I am reading Zorich's book "Analysis I" and ran into the following statement:
Let $f:[a,b]\to \mathbb{R}$ and $f$ is continuous on $[a,b]$. Then $f$ is injective if and only if $f$ is strictly monotonic.
Proof: $\Leftarrow$ is quite obvious.
The most interesting part is $\Rightarrow$. Suppose that $f$ is not strictly monotonic. Then we can find three points $x_1<x_2<x_3$ from $[a,b]$ such that $f(x_2)$ does not lie in between $f(x_1)$ and $f(x_3)$. In this case $f(x_3)$ lies in between $f(x_1)$ and $f(x_2)$ or $f(x_1)$ lies in between $f(x_2)$ and $f(x_3)$.
Question: Suppose $f$ is not strictly monotonic, i.e. $f$ is not strictly increasing and is not strictly decreasing. Then we can find points $x_1,x_2,x_3,x_4\in [a,b]$ such that $x_1<x_2$ with $f(x_1)\geq f(x_2)$ and $x_3<x_4$ with $f(x_3)\leq f(x_4)$.
I have spent smth like couple of hours trying to derive that exists three points with the above properties as in Zorich's book but I failed.
I'd be thankful if you can help me, please!
Best Answer
Note that I am using $(a,b)_* = (\min(a,b), \max(a,b))$ in the following.
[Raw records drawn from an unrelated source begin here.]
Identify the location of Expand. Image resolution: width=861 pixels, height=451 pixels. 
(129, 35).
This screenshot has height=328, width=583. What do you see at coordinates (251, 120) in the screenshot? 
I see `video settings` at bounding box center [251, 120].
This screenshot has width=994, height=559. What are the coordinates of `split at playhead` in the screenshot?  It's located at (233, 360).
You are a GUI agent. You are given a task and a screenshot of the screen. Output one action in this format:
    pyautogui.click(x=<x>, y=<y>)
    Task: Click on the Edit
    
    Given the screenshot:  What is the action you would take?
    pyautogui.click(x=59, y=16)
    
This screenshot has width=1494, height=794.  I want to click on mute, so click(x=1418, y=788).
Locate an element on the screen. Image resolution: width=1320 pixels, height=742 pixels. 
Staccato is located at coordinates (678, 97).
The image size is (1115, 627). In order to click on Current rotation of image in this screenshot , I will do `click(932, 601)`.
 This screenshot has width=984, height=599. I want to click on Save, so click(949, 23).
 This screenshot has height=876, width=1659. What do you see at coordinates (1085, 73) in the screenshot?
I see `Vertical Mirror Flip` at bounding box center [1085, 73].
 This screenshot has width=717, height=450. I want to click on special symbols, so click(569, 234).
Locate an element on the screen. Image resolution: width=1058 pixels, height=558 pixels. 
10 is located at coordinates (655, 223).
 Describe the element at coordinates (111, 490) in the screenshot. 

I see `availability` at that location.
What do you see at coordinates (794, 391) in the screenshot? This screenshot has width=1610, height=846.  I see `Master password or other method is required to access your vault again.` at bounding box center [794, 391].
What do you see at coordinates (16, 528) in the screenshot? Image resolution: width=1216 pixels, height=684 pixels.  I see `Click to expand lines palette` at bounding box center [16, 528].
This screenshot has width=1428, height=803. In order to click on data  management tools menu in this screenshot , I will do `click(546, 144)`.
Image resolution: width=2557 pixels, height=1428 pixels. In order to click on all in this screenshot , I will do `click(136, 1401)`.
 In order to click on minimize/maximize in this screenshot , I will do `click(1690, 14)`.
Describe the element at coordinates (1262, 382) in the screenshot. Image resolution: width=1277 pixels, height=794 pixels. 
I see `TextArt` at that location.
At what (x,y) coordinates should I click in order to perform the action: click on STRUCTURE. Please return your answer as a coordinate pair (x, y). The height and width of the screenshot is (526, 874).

You are trying to prove that $f:[a,b] \to \mathbb{R}$ is strictly monotonic iff for all $x_1,x_2,x_3$ such that $a \le x_1<x_2<x_3\le b$ we have $f(x_2) \in (f(x_1),f(x_3))_*$.
If $f$ is strictly monotonic then we can presume that $f(a) < f(b)$ (otherwise take $-f$) and if $x_1<x_2<x_3$ then since $f(x_1) < f(x_2)< f(x_3)$ we see that $f(x_2) \in (f(x_1),f(x_3))_*$.
For the other direction suppose for all $x_1<x_2<x_3$ we have $f(x_2) \in (f(x_1),f(x_3))_*$. We would like to show that $f$ is strictly monotonic.
Since $f({1 \over 2}(a+b)) \in (f(a),f(b))_* $ we see that $f(a) \ne f(b)$. We can presume that $f(a)<f(b)$ (otherwise take $-f$). Note that for $x \in (a,b)$ we have $f(x) \in (f(a),f(b))$.
Now suppose $a \le x < y \le b$. If $x=a$ (or $y=b$) then the previous statement shows that $f(a)< f(x)$ (or $f(y)< f(b)$), so we can assume $a<x<y<b$. In this case we have $f(x) \in (f(a),f(y)$, in particular $f(x)<f(y)$.